Dynamische Energie- und Materialflussanalyse zur Bewertung des Potenzials kreislaufwirtschaftlicher Ansätze zur Reduktion der Ressourcenkritikalität
Während die Energiewende den Bedarf an fossilen Brennstoffen reduziert, steigt die Nachfrage nach neuen Technologien, wie z. B. Batteriespeichern, von denen viele mit einem steigenden Bedarf an kritischen Rohstoffen wie beispielsweise Kobalt und Lithium einhergehen. Ein Rohstoff wird als kritisch bezeichnet, wenn seine Bereitstellung mit Versorgungs- und/oder Umweltrisiken verbunden ist. Um dem Auftreten neuer Rohstoffrisiken entgegenzuwirken, sind daher Maßnahmen erforderlich, um die Ressourcenkritikalität von Schlüsseltechnologien für die zukünftige Energieversorgung zu reduzieren. Die Kreislaufwirtschaft (engl. Circular Economy) wird oft als Lösung vorgeschlagen, um die Umweltbelastung von Rohstoffen zu reduzieren, Versorgungsrisiken zu mindern und neue Möglichkeiten der Wertschöpfung zu schaffen. Dies wirft die Frage auf, inwieweit kreislaufwirtschaftliche Ansätze wie Recycling und Wiederverwendung tatsächlich zu einer Verringerung der Ressourcenkritikalität zukünftiger Energietechnologien führen und ob Zielkonflikte zwischen Versorgungs- und Umweltrisiken bestehen.
Eine statische Bewertung mithilfe von Methoden der Ökobilanzierung (engl. Life Cycle Assessment – LCA) und der Materialflussanalyse (MFA) hat gezeigt, dass Zeitverzögerungen, Substitutionseffekte, Rückkopplungen mit dem Energiesystem und Wechselwirkungen zwischen verschiedenen Kreislaufwirtschaftsansätzen eine prospektive und systemische Bewertung erforderlich machen. Daher wird als Methodik eine szenarienbasierte dynamische Energie- und Materialflussanalyse vorgeschlagen, um das Potenzial von kreislaufwirtschaftlichen Ansätzen zur Reduktion der Ressourcenkritikalität zu bewerten. In diesem Zuge werden MFA- und LCA-Methoden gekoppelt, um die kritische Rohstoffnachfrage und die energiebedingten Treibhausgasemissionen (THG) zu quantifizieren.
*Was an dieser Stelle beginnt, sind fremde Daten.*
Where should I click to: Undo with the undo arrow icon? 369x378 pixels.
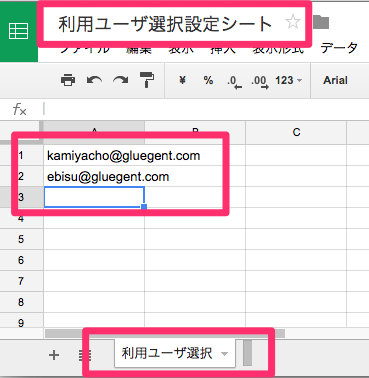point(94,80)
Der entwickelte methodische Ansatz wird anhand des Beispiels von Elektrofahrzeugbatterien erläutert. Ein „Stock and Flow“-Modell des deutschen Verkehrssektors mit einem Zeithorizont bis 2050 wird um die Energie- und Stoffströme erweitert, die mit den jährlich ein- und ausgehenden Elektrofahrzeugen verbunden sind. Für das Lebensende (engl. End-of-Life – EoL) werden verschiedene Szenarien definiert, um die Auswirkungen eines verstärkten Recyclings (rec) und einer Weiterverwendung (engl. Second-Life – SL) von Traktionsbatterien in stationären Anwendungen sowie die Wechselwirkungen zwischen diesen beiden Ansätzen aufzuzeigen. Im Falle von SL-Anwendungen werden auch die Substitutionseffekte in stationären Batteriemärkten berücksichtigt.
Der Vergleich der EoL-Szenarien zeigt, dass SL-Anwendungen je nach Rahmenbedingungen zu Konflikten zwischen den beiden Kritikalitätsindikatoren „kritische Rohstoffnachfrage“ und „energiebedingte THG-Emissionen“ führen können. Während im analysierten Fall die SL-Anwendung zu einer Reduktion der THG-Emissionen führt, ist ein Anstieg des Kobaltbedarfs zu beobachten (vgl. Abbildung). Dies ist auf den verzögerten Recyclingprozess und die Substitution einer weniger kobalthaltigen Technologie zurückzuführen.